Tucking in the garden for its long winter nap is all yin. Last week, as the first frost blustered in over our shoulders from the northwest, we pulled up tomato stakes and cages and rolled up hundreds of feet of irrigation hose. All around us, everything looked as it should—gray and brown, cold and clumpy, a dormant garden slumbering. It's work for the year is done. The exuberant yang of spring—the nurturance, the hope, the willpower of the tiny sets and seeds—is now five full moons ahead.
We had a great season, even though the bountiful stalks and runners of our tomatoes are now hollow skeletons. The green peppers finished strong, and the chickens feasted on their robust leaves for Thanksgiving. We harvested the sweet potatoes three weeks ago, just as the Farmer's Almanac instructed, so they could cure and be ready to accompany the cranberry sauce and green beans to the feast-day table. The local deer herd took a liking to the sweet potato vines and knocked down the fence a few times. All the garden fencing needs to be reclaimed—boring work that'll have to wait until the spring offers its annual energy boost and inspiration.
Spindly drapes of morning glory vines and spiderwebs loop between fence posts and old tomato towers. The beautiful plants have been coveted by various cultures for centuries—either serving in ancient rituals or coaxing the counter-culture in the '60s. Now I just try to throw arms full of seedpods over the coop, 20 feet away, without them popping open. At every dewy sunrise, the arcing cobwebs glisten, an eerie visual explanation of "nothing's happening here."
Pulling up the bigger weed root balls reveals errant white potatoes and ghost gourds, nature's original regifters. A lone asparagus bush looks as proud as a Christmas tree, complete with bright tiny green ornaments.
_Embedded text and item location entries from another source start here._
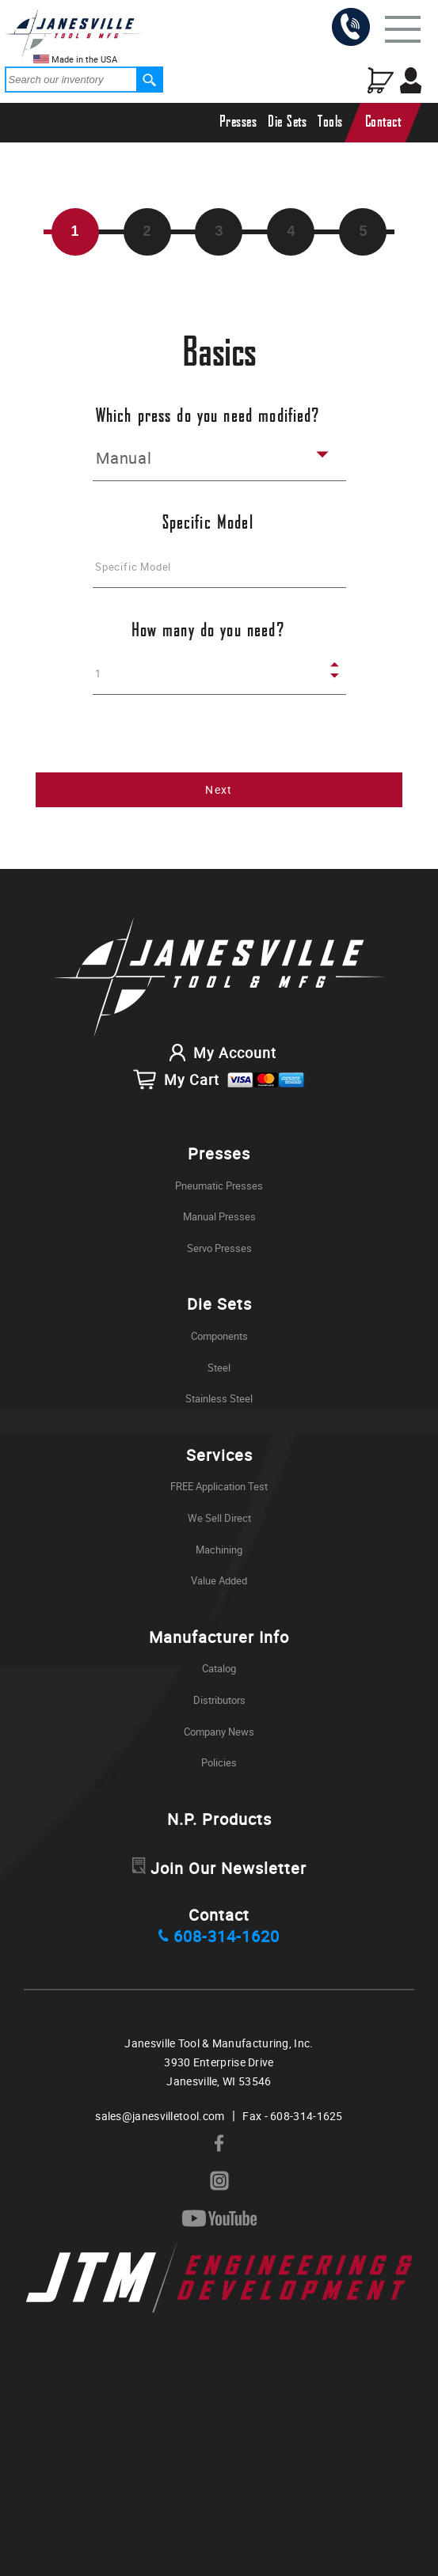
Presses (238, 122)
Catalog (219, 1668)
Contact (383, 122)
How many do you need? (207, 631)
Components (219, 1336)
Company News (219, 1731)
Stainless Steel (219, 1398)
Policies (219, 1762)
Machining (219, 1549)
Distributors (219, 1700)
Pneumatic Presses (219, 1185)
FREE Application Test (219, 1486)
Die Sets (287, 122)
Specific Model (207, 523)
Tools (330, 122)
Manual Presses (219, 1216)
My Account (219, 1052)
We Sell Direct (219, 1518)
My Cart (219, 1079)
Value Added (219, 1580)
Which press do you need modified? (208, 417)
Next (219, 789)
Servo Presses (219, 1248)
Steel (219, 1367)
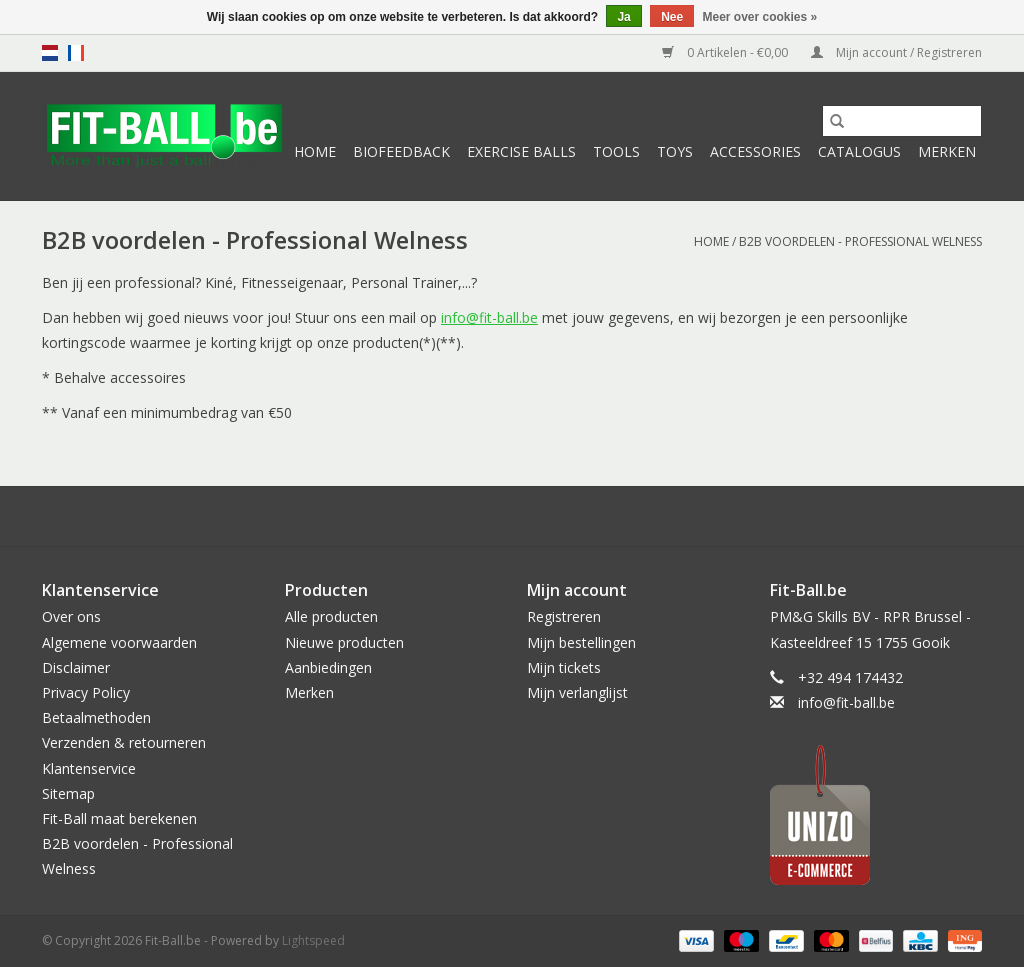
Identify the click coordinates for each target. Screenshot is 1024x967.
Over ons (71, 616)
Strands of red and orange plastic twine, leftovers from bales of pine straw, hang on a cedar pole. They're perfect for all kinds of rural repair missions.
Over the next few months, the winter garden landscape will absorb bushels of chicken compost and ashes from the wood stove. The industrious neighborhood squirrels will battle for the turf with our cats. Stay-at-home birds will continue to look for insects, seeds and grubs. We'll bring the turtles we rescue from the puppies here to roost.
Almost done now: The hoses are drained, the tomato cages stacked. The water is turned off at the well house. That pair of rusty lawn chairs on the south side will wait alone for brighter days. Muddy footprints lead everywhere. The dogs have enjoyed the outdoor company, especially intrigued by the tomato stakes and leaf bags. Time to broadcast a few pounds of crimson clover cover crop and close the garden gate.